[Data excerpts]
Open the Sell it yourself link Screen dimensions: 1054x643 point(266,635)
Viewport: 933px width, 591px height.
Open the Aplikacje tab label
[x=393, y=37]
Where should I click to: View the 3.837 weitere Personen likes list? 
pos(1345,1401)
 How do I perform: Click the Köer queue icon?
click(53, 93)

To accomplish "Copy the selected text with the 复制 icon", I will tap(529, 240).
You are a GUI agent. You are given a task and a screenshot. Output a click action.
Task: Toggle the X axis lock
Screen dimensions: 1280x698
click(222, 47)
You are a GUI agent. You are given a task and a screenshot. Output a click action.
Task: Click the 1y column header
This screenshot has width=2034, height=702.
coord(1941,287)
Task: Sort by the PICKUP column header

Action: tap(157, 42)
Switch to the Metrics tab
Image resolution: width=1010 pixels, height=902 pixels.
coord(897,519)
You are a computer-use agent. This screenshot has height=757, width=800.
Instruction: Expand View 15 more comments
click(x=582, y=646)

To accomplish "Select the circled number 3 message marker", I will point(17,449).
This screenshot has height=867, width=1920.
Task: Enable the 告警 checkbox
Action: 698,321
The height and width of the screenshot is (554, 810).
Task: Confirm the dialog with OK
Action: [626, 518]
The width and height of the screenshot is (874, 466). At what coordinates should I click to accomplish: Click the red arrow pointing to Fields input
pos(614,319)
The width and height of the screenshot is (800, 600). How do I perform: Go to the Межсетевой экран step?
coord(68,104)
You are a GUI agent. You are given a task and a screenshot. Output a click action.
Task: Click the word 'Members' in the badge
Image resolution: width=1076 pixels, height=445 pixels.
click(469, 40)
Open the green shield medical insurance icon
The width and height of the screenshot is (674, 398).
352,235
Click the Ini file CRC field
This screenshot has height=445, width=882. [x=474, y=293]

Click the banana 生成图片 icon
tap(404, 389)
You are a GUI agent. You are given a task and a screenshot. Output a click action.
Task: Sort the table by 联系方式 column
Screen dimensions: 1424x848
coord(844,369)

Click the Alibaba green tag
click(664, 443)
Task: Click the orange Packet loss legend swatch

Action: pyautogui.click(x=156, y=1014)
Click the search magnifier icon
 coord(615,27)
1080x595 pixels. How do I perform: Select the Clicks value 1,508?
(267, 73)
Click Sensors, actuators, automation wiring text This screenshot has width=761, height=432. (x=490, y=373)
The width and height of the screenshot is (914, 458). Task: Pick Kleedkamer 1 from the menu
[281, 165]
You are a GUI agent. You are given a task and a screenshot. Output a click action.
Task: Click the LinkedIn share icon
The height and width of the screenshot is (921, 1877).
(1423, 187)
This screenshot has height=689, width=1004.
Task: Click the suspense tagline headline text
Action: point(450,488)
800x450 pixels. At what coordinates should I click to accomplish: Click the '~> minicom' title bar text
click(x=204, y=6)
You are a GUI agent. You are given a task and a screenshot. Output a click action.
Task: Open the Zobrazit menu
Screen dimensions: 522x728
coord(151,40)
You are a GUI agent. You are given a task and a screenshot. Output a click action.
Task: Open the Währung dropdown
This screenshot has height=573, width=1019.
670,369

» **Problem to work on**
Output all of the entries without altering a single word.

» **Solution for this exercise**
Open the Sell it yourself link Screen dimensions: 1054x643 point(266,635)
Viewport: 933px width, 591px height.
Open the Aplikacje tab label
[x=393, y=37]
Where should I click to: View the 3.837 weitere Personen likes list? 
pos(1345,1401)
 How do I perform: Click the Köer queue icon?
click(53, 93)

To accomplish "Copy the selected text with the 复制 icon", I will tap(529, 240).
You are a GUI agent. You are given a task and a screenshot. Output a click action.
Task: Toggle the X axis lock
Screen dimensions: 1280x698
click(222, 47)
You are a GUI agent. You are given a task and a screenshot. Output a click action.
Task: Click the 1y column header
This screenshot has width=2034, height=702.
coord(1941,287)
Task: Sort by the PICKUP column header

Action: tap(157, 42)
Switch to the Metrics tab
Image resolution: width=1010 pixels, height=902 pixels.
coord(897,519)
You are a computer-use agent. This screenshot has height=757, width=800.
Instruction: Expand View 15 more comments
click(x=582, y=646)

To accomplish "Select the circled number 3 message marker", I will point(17,449).
This screenshot has height=867, width=1920.
Task: Enable the 告警 checkbox
Action: 698,321
The height and width of the screenshot is (554, 810).
Task: Confirm the dialog with OK
Action: [626, 518]
The width and height of the screenshot is (874, 466). At what coordinates should I click to accomplish: Click the red arrow pointing to Fields input
pos(614,319)
The width and height of the screenshot is (800, 600). How do I perform: Go to the Межсетевой экран step?
coord(68,104)
You are a GUI agent. You are given a task and a screenshot. Output a click action.
Task: Click the word 'Members' in the badge
Image resolution: width=1076 pixels, height=445 pixels.
click(469, 40)
Open the green shield medical insurance icon
The width and height of the screenshot is (674, 398).
352,235
Click the Ini file CRC field
This screenshot has height=445, width=882. [x=474, y=293]

Click the banana 生成图片 icon
tap(404, 389)
You are a GUI agent. You are given a task and a screenshot. Output a click action.
Task: Sort the table by 联系方式 column
Screen dimensions: 1424x848
coord(844,369)

Click the Alibaba green tag
click(664, 443)
Task: Click the orange Packet loss legend swatch

Action: pyautogui.click(x=156, y=1014)
Click the search magnifier icon
 coord(615,27)
1080x595 pixels. How do I perform: Select the Clicks value 1,508?
(267, 73)
Click Sensors, actuators, automation wiring text This screenshot has width=761, height=432. (x=490, y=373)
The width and height of the screenshot is (914, 458). Task: Pick Kleedkamer 1 from the menu
[281, 165]
You are a GUI agent. You are given a task and a screenshot. Output a click action.
Task: Click the LinkedIn share icon
The height and width of the screenshot is (921, 1877).
(1423, 187)
This screenshot has height=689, width=1004.
Task: Click the suspense tagline headline text
Action: point(450,488)
800x450 pixels. At what coordinates should I click to accomplish: Click the '~> minicom' title bar text
click(x=204, y=6)
You are a GUI agent. You are given a task and a screenshot. Output a click action.
Task: Open the Zobrazit menu
Screen dimensions: 522x728
coord(151,40)
You are a GUI agent. You are given a task and a screenshot. Output a click action.
Task: Open the Währung dropdown
This screenshot has height=573, width=1019.
670,369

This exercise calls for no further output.